Artigo 8º - A requisição de informações e as informações prestadas formarão processo autônomo e apartado, que seguirá apensado ao processo administrativo instaurado ou ao procedimento de fiscalização em curso, sendo mantidos sob sigilo, nos termos do artigo 198 do Código Tributário Nacional e do inciso XVIII do artigo 4º da Lei Complementar Estadual 939, de 03 de abril de 2003, conforme disciplina expedida pela Secretaria da Fazenda.

§ 1º - Inscrito o crédito tributário em dívida ativa, o processo administrativo de que trata o caput será arquivado juntamente com o processo administrativo que constituiu o crédito tributário.

§ 2º - Cancelado o crédito tributário ou liquidado pelo sujeito passivo antes de sua inscrição em dívida ativa, os documentos com as informações prestadas serão destruídos ou inutilizados.

§ 3º - A responsabilidade administrativa por descumprimento de dever funcional, sem prejuízo das sanções civis e penais cabíveis, será exigida de todo aquele que, no exercício de função pública:

1 - utilizar ou viabilizar a utilização de qualquer dado obtido nos termos deste decreto, em finalidade ou hipótese diversa da prevista pela legislação;

2 - divulgar, revelar ou facilitar a divulgação ou revelação, indevidamente e por qualquer meio, das informações de que trata este decreto.

§ 4º - A Secretaria da Fazenda deverá manter, a par do protocolo, controle adicional de acesso ao processo administrativo autônomo, registrando-se o responsável por sua posse, quando houver movimentação, conforme disciplina expedida pela Secretaria da Fazenda.

Artigo 9º - A Secretaria da Fazenda editará as instruções complementares necessárias à execução do disposto neste decreto.

MATERIAL FORNECIDO.

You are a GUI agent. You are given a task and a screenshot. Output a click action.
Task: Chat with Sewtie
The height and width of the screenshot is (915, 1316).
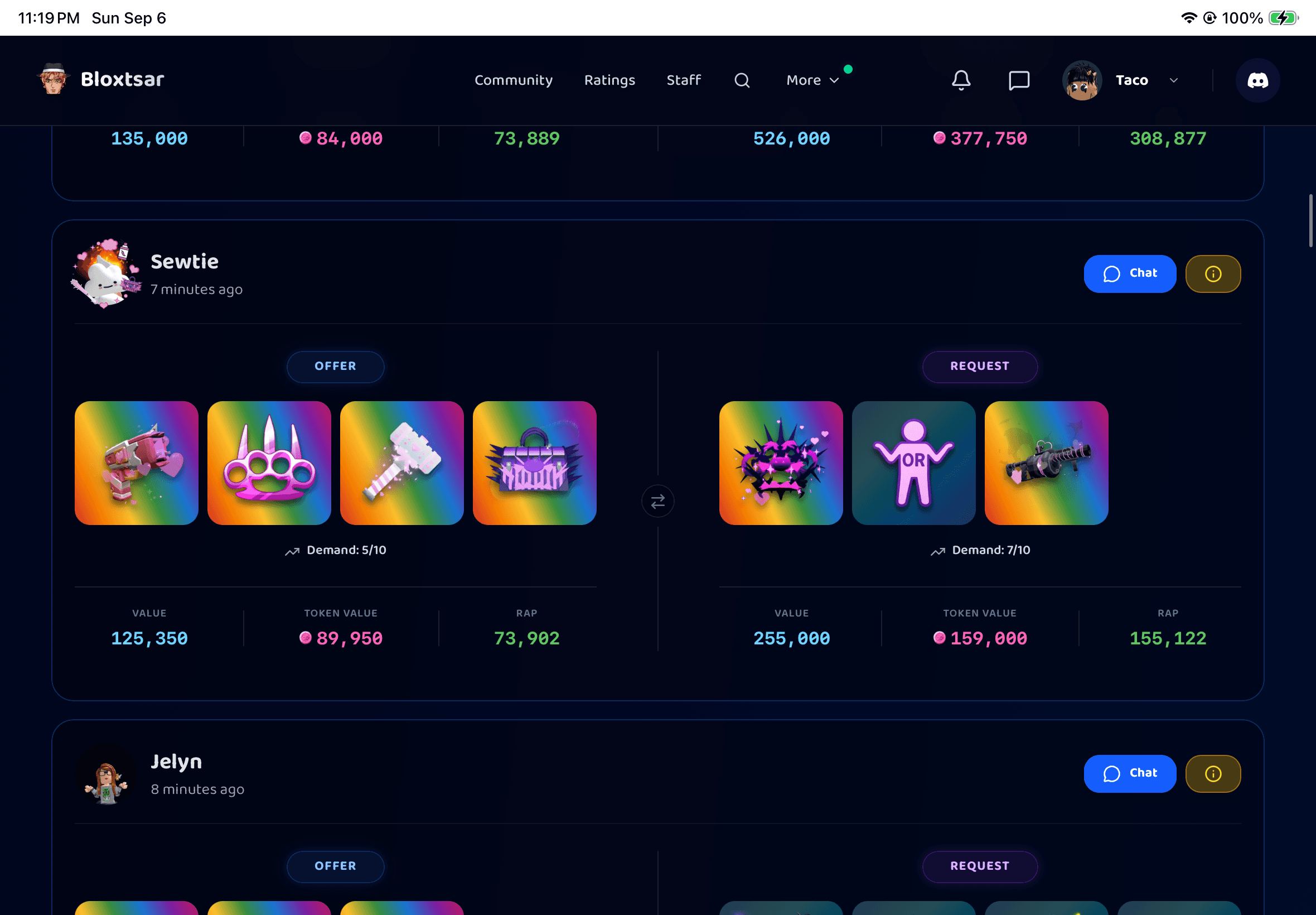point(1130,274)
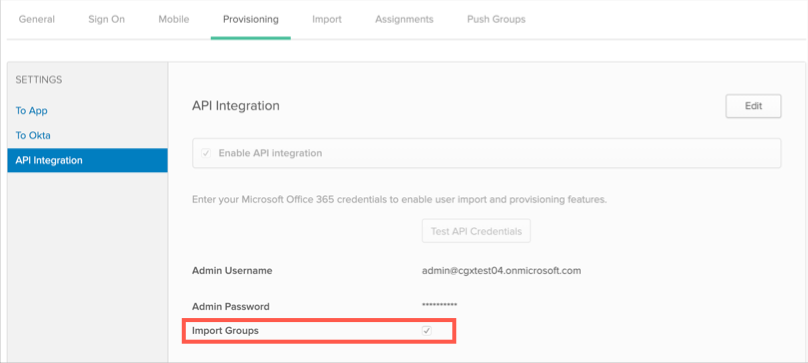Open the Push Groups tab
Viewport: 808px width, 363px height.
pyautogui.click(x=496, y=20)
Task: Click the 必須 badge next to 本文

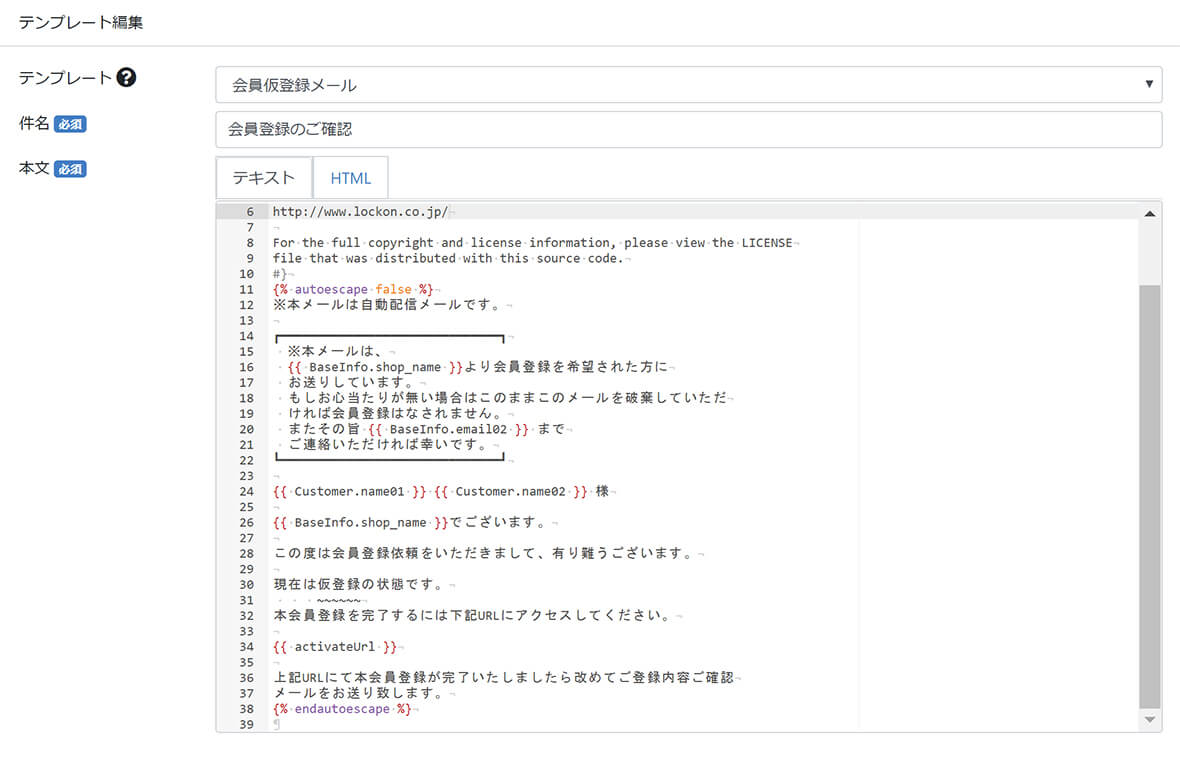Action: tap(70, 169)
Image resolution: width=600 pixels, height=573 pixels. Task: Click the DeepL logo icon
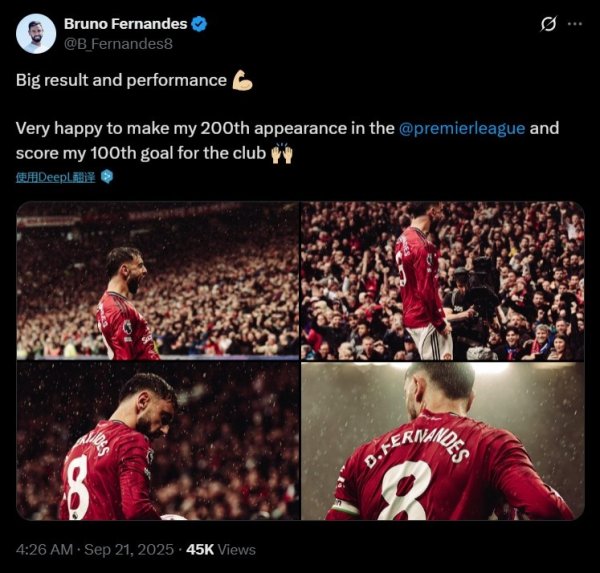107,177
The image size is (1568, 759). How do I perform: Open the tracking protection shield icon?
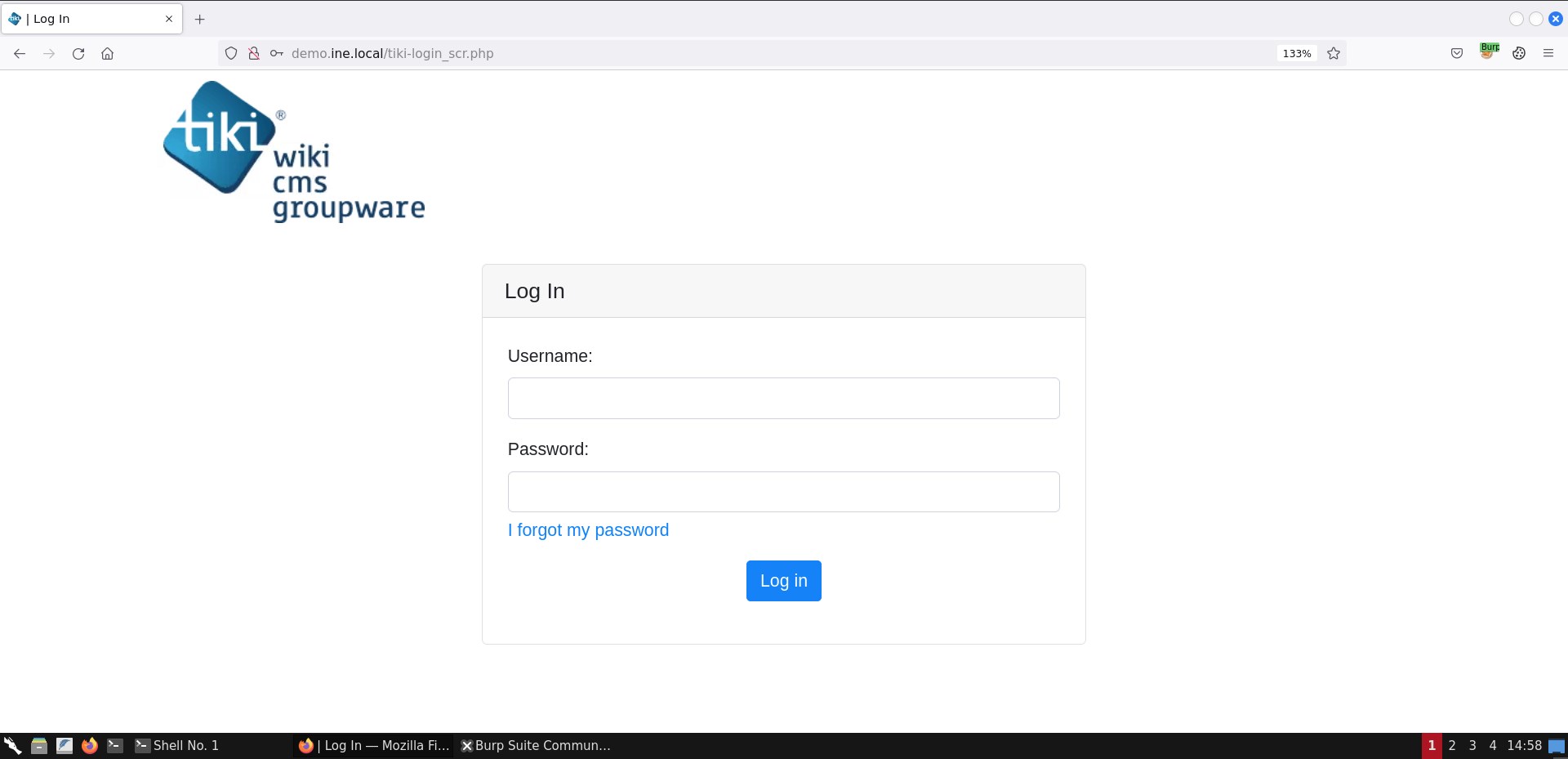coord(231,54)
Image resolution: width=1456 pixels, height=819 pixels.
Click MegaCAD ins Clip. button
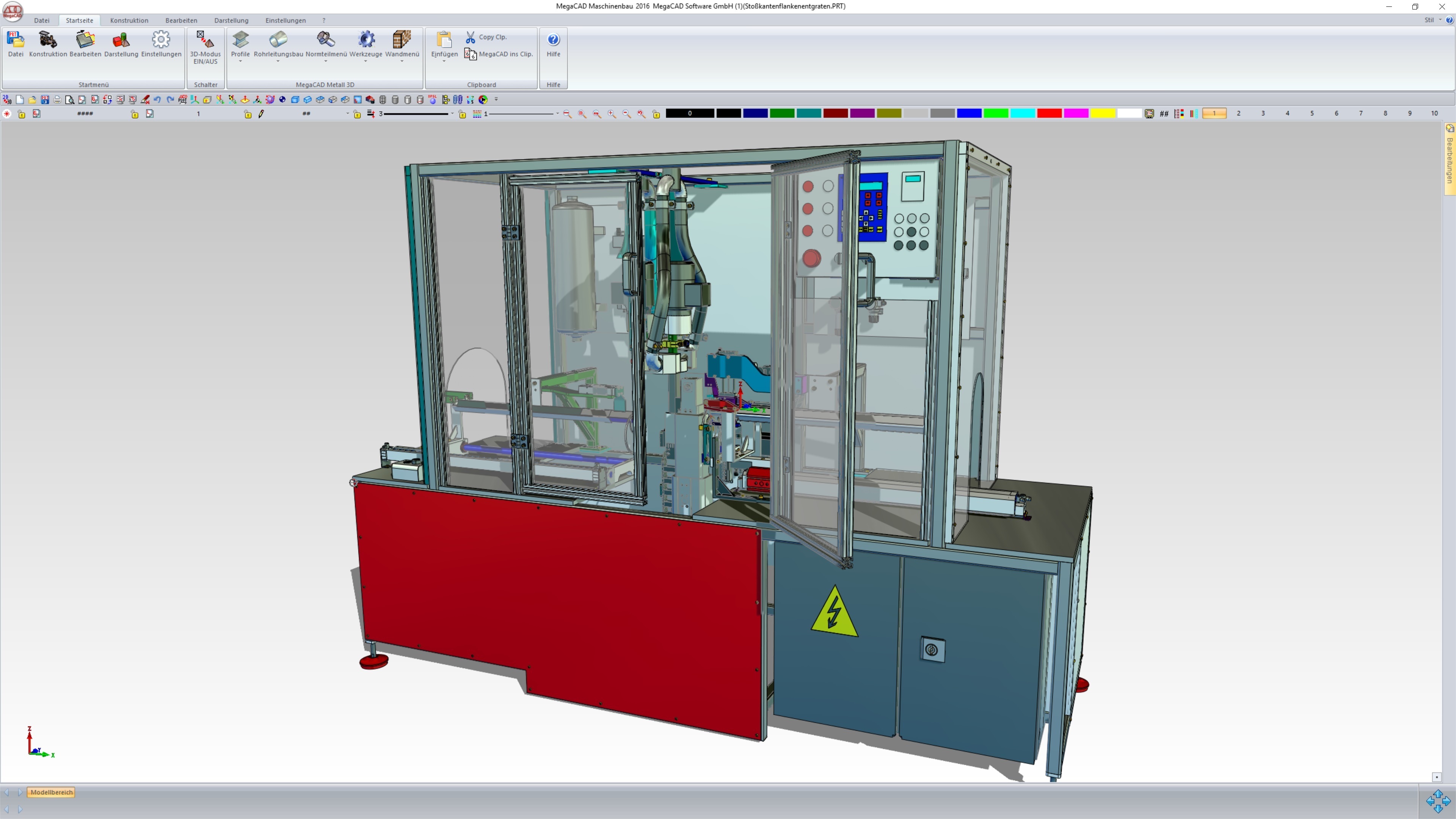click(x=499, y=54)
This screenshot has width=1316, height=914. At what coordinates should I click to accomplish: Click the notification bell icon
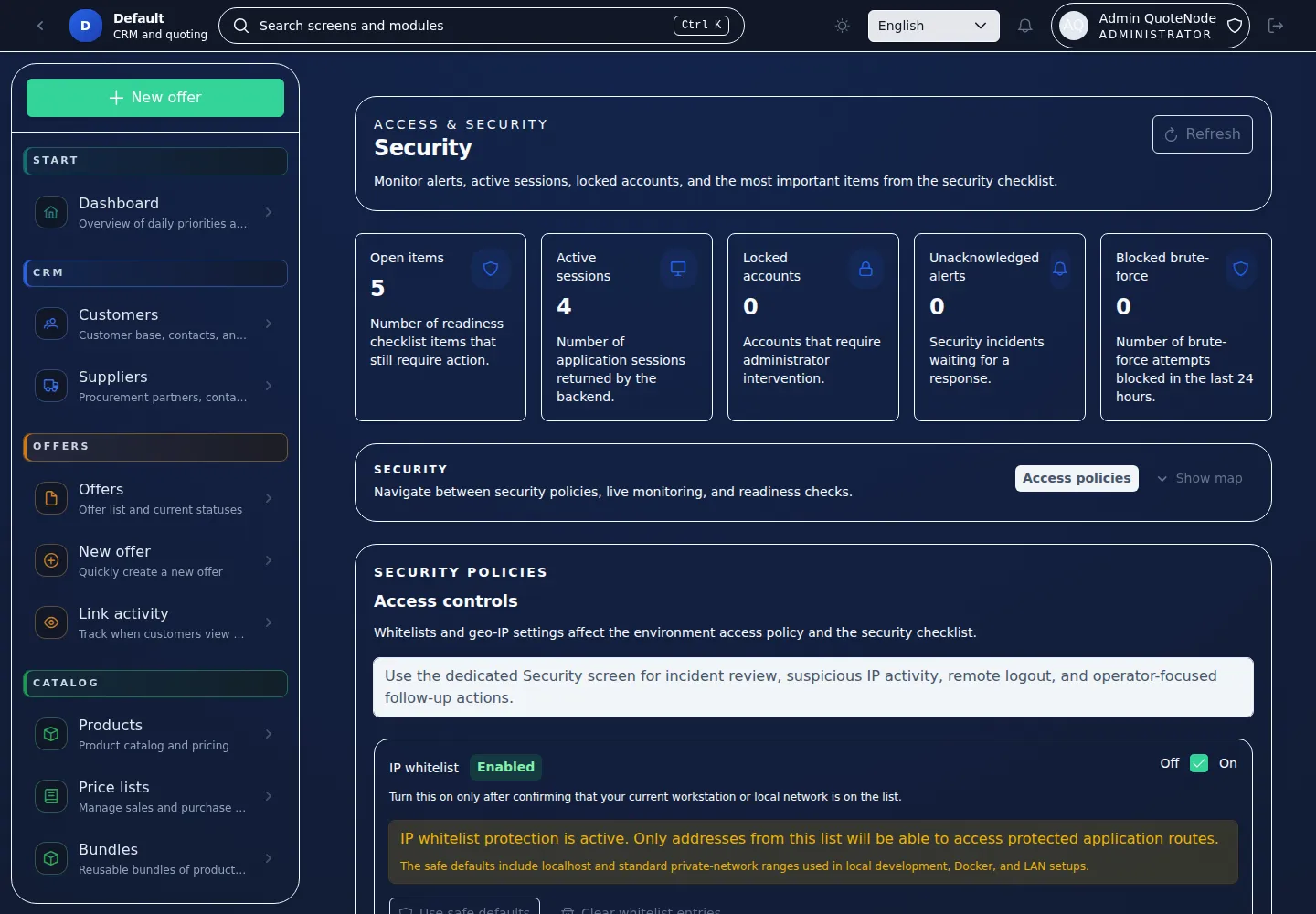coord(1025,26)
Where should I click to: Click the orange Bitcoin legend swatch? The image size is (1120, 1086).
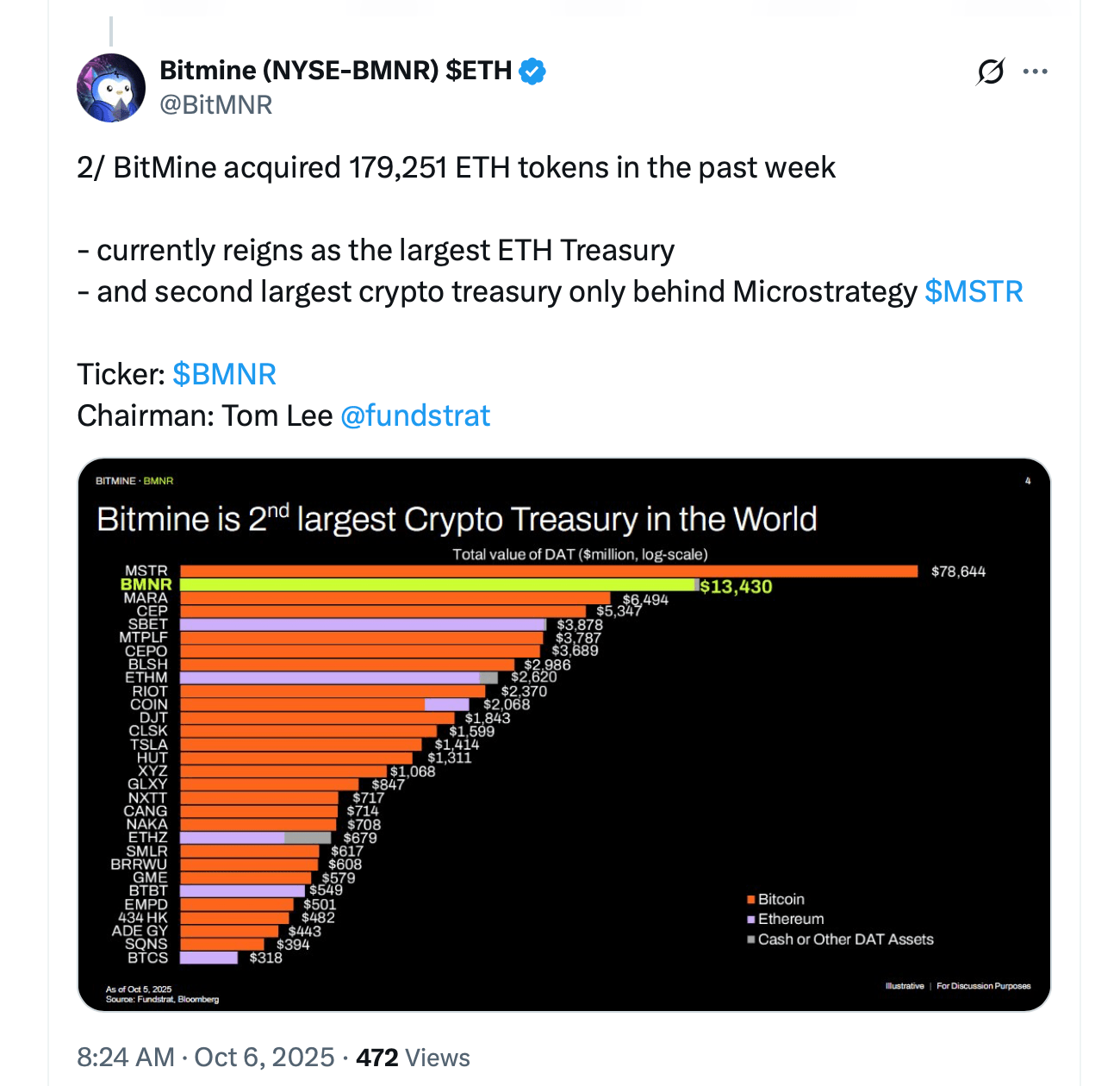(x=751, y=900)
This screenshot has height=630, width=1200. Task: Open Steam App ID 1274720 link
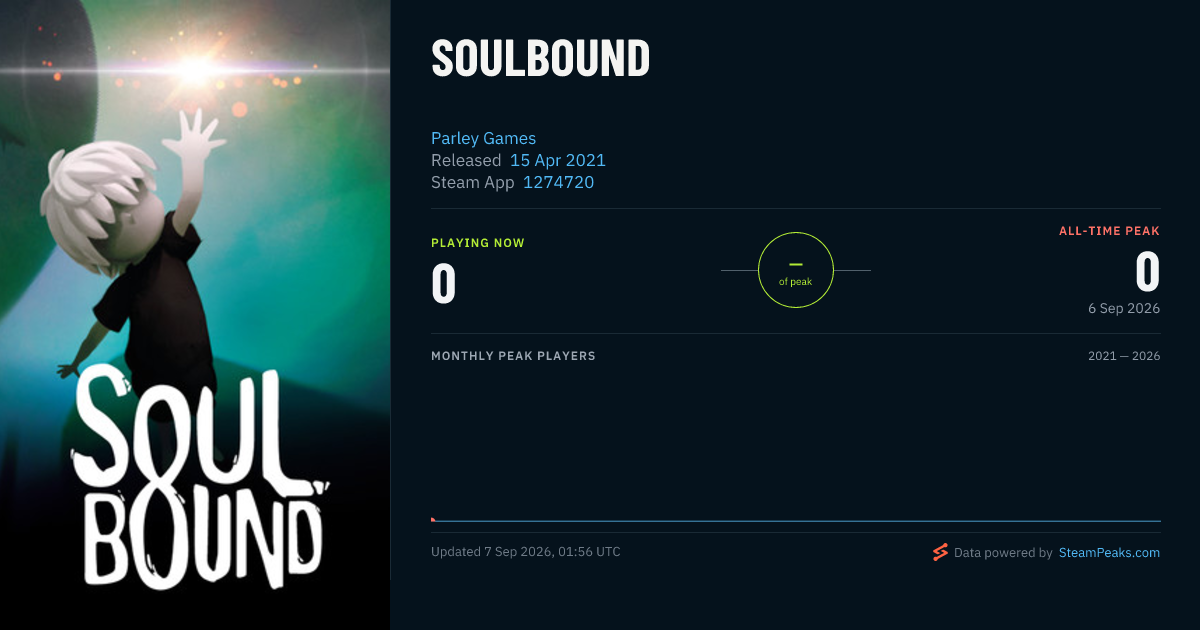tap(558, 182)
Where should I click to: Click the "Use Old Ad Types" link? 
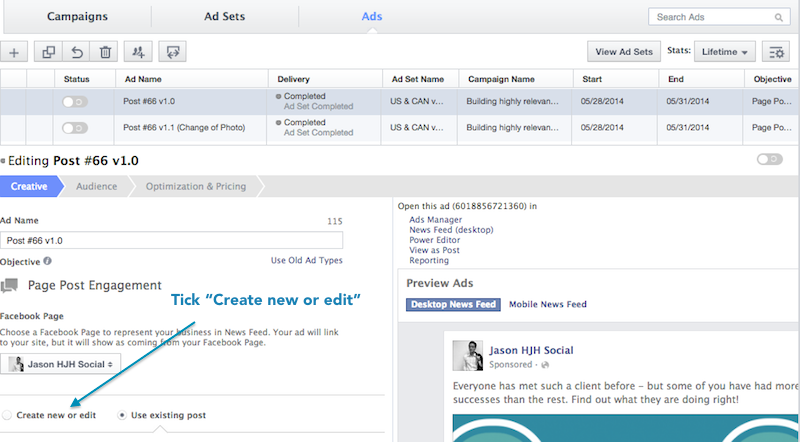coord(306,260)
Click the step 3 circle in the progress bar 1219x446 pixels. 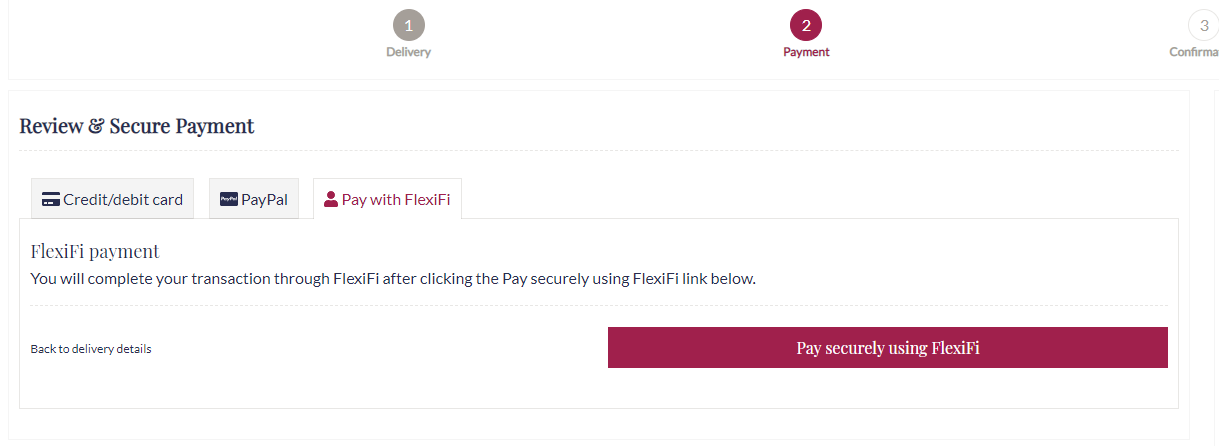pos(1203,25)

O QUE FAZER.
[A] De acordo com a fonte, o que acontece com os documentos que contêm as informações prestadas se o crédito tributário for cancelado antes de ser inscrito em dívida ativa?
[B] Com base na fonte, explique em que fundamento se apoia o sigilo da requisição de informações e das informações prestadas.
Os registros são um material independente da fonte.

RESPOSTAS POR TAREFA.
[A] Eles são destruídos ou inutilizados.

[B] O sigilo se apoia no artigo 198 do Código Tributário Nacional e no inciso XVIII do artigo 4º da Lei Complementar Estadual 939, de 03 de abril de 2003. Ele segue também a disciplina expedida pela Secretaria da Fazenda.